I just hope and pray that they are equipped BEFORE they need it and not after. I think most people get it after the fact, or some never find it at all. I know that I definitely didn't have it until after High School, and I sometimes wonder if I still have enough now.

It is easy for me to feel inadequate. I compare my bad qualities to others good qualities. I dismiss my good qualities as not that good, and while it's important for me that I'm always improving myself...I could take more time to acknowledge what I do well. Or even the things I try to do well.

Working in the Beauty Industry, I have learned a few things. I've seen that no amount of hair extensions and make-up can make a person beautiful, it really can't.
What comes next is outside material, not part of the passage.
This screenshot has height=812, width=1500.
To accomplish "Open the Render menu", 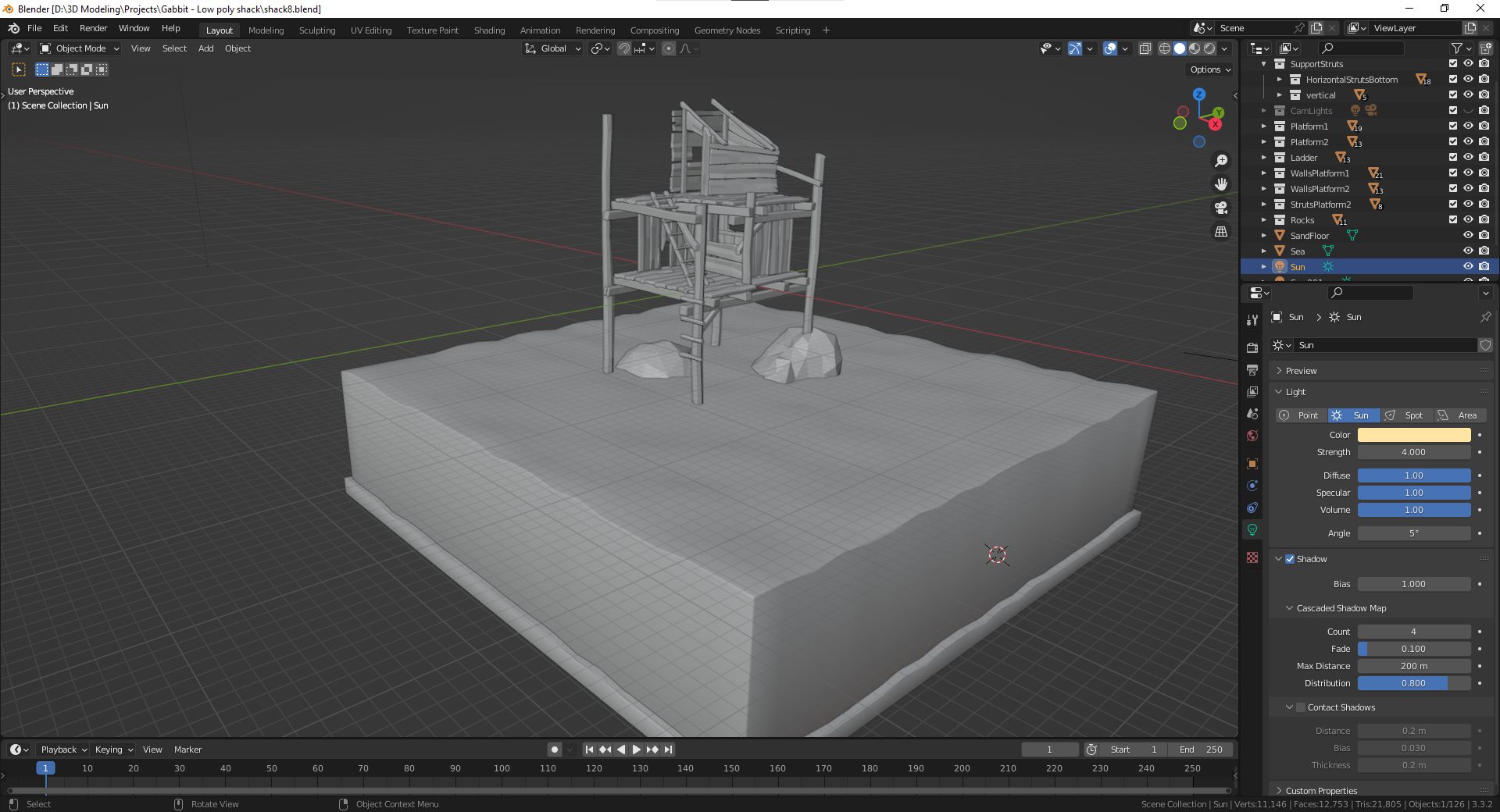I will [93, 28].
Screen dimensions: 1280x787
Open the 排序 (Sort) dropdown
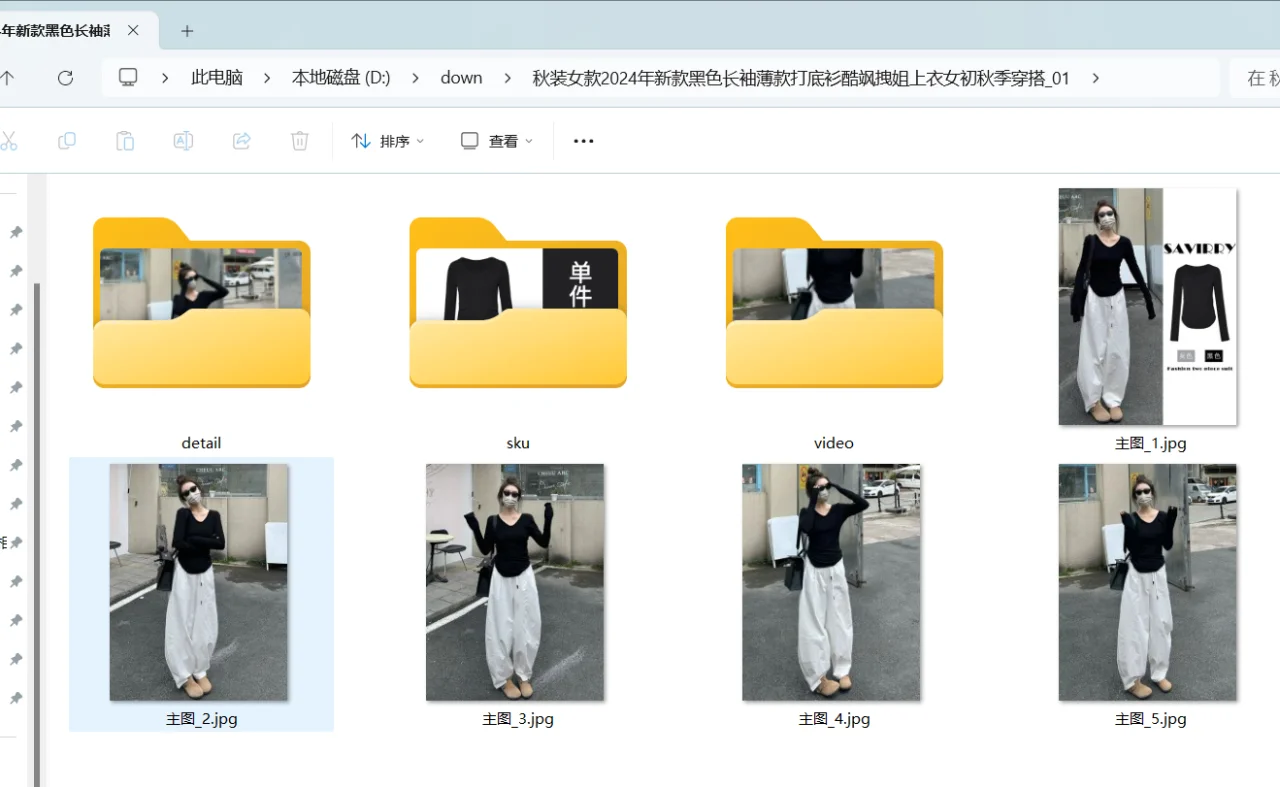tap(387, 141)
I've also seen that people who are beautiful inside, and love themselves, are beautiful outside. They really are more physically beautiful. Not 'special spirits', but are truly attractive.
___________________________________________________________________________________
This is to my girls...

Remember who you are....a daughter of God. Remember who will always love you, no matter what!...your Father in heaven, your savior, and ME! Remember why you are here...to learn what you need to become Christ-like. If things get difficult, or you are feeling inadequate...close your eyes and imagine yourself ten years from now.

These are from Audrey Hepburn (although you probably won't know who she is) they are the best beauty tips you will ever get...




For attractive lips, speak words of kindness.

For lovely eyes, seek out the good in people.

For a slim figure, share your food with the hungry.

For beautiful hair, let a child run his or her fingers through it once a day.

For poise, walk with the knowledge you'll never walk alone.

People, even more than things, have to be restored, renewed, revived, reclaimed, and redeemed; Never throw out anybody.

Remember, If you ever need a helping hand, you'll find one at the end of your arm.

As you grow older, you will discover that you have two hands, one for helping yourself, the other for helping others.


The beauty of a woman is not in the clothes she wears,
the figure that she carries,or the way she combs her hair.
The beauty of a woman must be seen from in her eyes,
because that is the doorway to her heart, the place where love resides.
The beauty of a woman is not in a facial mole,
but true beauty in a woman is reflected in her soul.
It is the caring that she lovingly gives, the passion that she shows,
and the beauty of a woman with passing years only grows!


You are truly special and incredible! Don't let anybody tell you different! The people who don't see that are really missing out!